Vlahandreas, who migrated from Sparta to Australia in 1956, has decades of experience as a long-distance runner that goes back to the 1970s when he took it up after he stopped playing football.
He joined Tally Ho Fitness Group with whom he began a consistent program of Saturday morning gatherings, and it was with them that he began running marathons.
The 74-year-old has cultivated an esteemed reputation in the Melbourne Marathon (which he first ran in the late 1970s), completing it 15 times officially to ironically earn himself the Spartan 15-year award.
“It is interesting because I come from the region of Spartan, so it is a very rewarding achievement for me to be able to be recognised as a ‘Spartan’,” Vlahandreas said to Neos Kosmos.
He explained that Athens will be his first full marathon since 2010 when he ran one on the Gold Coast, which he did alongside Peter.
Vlahandreas remarked that training for a marathon involves months of preparation that includes careful dieting, restricting alcohol intake, and roughly 100kms of running a week.
“You have got to be prepared to put the time into it. In the early days, when I was younger, it took me about three months to prepare for a marathon,” he said.
“It has definitely become more challenging as the body has gotten older, of course… you do become slower, you are more prone to injuries, your motivation is not as good, and so it has become harder.”
Nevertheless, the 74-year-old has maintained his good physical shape and has even run numerous half marathons in the years since 2010.
“I still have plenty of energy, my health is good, and luckily my body is still holding up,” Vlahandreas said.
The long-distance runner stressed that marathon running has been a wonderful outlet for social interaction and has also been a fantastic bonding experience for himself and his son.
“Distance running is something you can do with someone without a lot of talking but you know that they are with you… Running is something that has bonded my youngest son and myself over the years through the shared knowledge of what it takes to run a marathon,” he said.
“You feel some sort of connection in the running fraternity as well.”
Vlahandreas remarked on the immense level of encouragement his family has shown him in regards to his marathon running, which he will also receive in Athens.
“My eldest son and my eldest granddaughter, who is 16, are also coming to support us which is fantastic. The family has always been supportive of me running, and my children have grown up with it so they are very accustomed to it.”
The Athens Marathon will be his first he has competed in overseas and arguably comes at the perfect point in his life, with Vlahandreas explaining that he had a most enlightening visit to Greece two years ago to his home village.

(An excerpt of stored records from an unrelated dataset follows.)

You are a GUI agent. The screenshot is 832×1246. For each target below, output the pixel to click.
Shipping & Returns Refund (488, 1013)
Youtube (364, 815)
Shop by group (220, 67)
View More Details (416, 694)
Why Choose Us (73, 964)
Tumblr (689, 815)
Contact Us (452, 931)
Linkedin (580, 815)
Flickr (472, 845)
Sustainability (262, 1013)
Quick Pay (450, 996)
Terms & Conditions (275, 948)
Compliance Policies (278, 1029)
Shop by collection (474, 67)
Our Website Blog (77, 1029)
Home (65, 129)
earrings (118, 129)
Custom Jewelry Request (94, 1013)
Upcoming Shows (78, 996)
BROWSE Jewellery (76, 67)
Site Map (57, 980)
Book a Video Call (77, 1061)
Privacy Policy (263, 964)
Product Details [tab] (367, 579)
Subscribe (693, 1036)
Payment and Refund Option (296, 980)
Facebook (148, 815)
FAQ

“I have been back to my home region of Sparta numerous times. Two years ago, I spent a whole month in my home village by myself and I did a lot of walking around to explore it and really feel the environment of where I was born,” he said.
The trip really illuminated his sense of identity, which he said was always a question to him as he was born in Greece but moved as a young child.
“For years I did question what my identity was, not knowing if I am Greek or if I am Australian. I felt like I did reconnect with my roots in that trip two years ago and I am very proud of that.”
Having gone through that personal journey, it seems appropriate that Vlahandreas will now finally run the Athens Marathon and complete his dream with an assured sense of his own identity.